The circadian rhythms of the animal body are closely associated with physiological activities, such as metabolism, hormone secretion, temperature regulation, the cell cycle and feeding (Mohawk, Green & Takahashi, 2012). Light is the most important regulatory factor of circadian rhythms in animals (Van der Vinne et al., 2020).

Regular microbial communities maintain the metabolism and immune stability of the intestinal epithelium and the whole body (Kim et al., 2018; Nicholson et al., 2012). The high feed conversion ratio (FCR) of broilers is closely related to specific internal microbial communities, while the intestinal microbial communities are susceptible to external diet and environmental conditions. The normal microbial communities of the intestine produce various nutritive materials, such as short-chain fatty acids and amino acids, by metabolizing carbohydrates, proteins, fatty acids and other macromolecular nutrients. Due to the extensive interactions among microbes, microbial metabolites and intestinal epithelial tissue, changes in the microbial community structure are often associated with changes in the function of the intestinal environment. Furthermore, changes in the microbial community structure influence metabolic homeostasis in the body (Claus et al., 2011). Intestinal microorganisms regulate lipid uptake by invading cells in the small intestine. The impact of intestinal microorganisms on the host is highly significant when associated with a high-fat, high-sugar diet (Leone et al., 2015; Wang et al., 2017). Therefore, regulation of the metabolism of intestinal microorganisms is necessary for the normal physiological activities of the body (Matsumoto et al., 2012).
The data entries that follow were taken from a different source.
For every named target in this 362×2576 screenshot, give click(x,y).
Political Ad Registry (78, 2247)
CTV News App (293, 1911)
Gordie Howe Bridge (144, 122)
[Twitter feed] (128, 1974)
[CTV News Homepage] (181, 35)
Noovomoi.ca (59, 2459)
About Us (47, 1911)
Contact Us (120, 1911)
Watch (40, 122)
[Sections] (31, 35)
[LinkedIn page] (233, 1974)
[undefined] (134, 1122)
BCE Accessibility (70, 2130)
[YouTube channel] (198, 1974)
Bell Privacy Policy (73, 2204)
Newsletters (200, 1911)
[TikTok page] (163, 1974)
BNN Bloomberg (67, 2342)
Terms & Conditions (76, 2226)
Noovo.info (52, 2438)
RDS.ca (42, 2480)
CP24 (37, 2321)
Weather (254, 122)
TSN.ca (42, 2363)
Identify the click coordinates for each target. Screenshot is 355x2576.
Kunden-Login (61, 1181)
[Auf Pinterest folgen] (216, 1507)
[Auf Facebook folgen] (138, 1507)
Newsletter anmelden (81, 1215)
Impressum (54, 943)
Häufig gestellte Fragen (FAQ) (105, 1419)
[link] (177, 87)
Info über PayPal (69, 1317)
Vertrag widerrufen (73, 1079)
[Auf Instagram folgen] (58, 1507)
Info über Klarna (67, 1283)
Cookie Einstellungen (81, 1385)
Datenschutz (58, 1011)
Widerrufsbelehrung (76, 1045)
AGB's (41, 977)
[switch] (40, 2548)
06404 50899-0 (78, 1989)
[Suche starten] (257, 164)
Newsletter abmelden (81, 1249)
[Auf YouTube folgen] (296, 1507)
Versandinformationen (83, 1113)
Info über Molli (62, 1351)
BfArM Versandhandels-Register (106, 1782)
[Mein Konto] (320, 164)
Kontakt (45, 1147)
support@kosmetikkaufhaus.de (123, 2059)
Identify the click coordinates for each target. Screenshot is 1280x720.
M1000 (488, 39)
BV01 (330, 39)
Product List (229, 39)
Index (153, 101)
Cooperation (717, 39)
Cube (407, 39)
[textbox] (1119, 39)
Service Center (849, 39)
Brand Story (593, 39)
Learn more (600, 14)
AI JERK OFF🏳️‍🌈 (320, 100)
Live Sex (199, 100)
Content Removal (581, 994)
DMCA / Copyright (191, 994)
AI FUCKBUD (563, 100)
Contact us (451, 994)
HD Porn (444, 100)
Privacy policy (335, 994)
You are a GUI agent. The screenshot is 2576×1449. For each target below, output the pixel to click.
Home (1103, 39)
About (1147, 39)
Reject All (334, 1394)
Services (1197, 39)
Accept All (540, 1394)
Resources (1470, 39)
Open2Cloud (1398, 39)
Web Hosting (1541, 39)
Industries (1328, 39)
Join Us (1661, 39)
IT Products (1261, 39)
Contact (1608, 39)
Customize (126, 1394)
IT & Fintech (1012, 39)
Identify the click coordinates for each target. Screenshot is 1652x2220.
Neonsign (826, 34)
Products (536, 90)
Moreover, the intestinal microbial community affects the circadian rhythm of the body by altering the population structure and functional activities (Koh et al., 2018). For example, the composition of the intestinal flora changes with the transition between day and night in mice. More than 15% of the total bacterial abundance in mice changes periodically, such as the abundances of Clostridium, Lactobacillus and Bacteroides species, accounting for approximately 60% of the total intestinal bacteria (Wang et al., 2018). Fluctuations in the intestinal flora affect brain activity via the two-way connection of the gut-brain axis, thereby directly or indirectly affecting the physiological activities regulated by the central nervous system of the host (Golombek & Rosenstein, 2010; Mu, Yang & Zhu, 2016). Therefore, there may be some associations between the intestinal microbial community and the host biological clock (Mu, Yang & Zhu, 2016; Ryan et al., 2017). Regular movement of intestinal microorganisms may affect the circadian rhythm of the host by exposing intestinal tissues to different microorganisms or certain metabolites (Thaiss et al., 2016).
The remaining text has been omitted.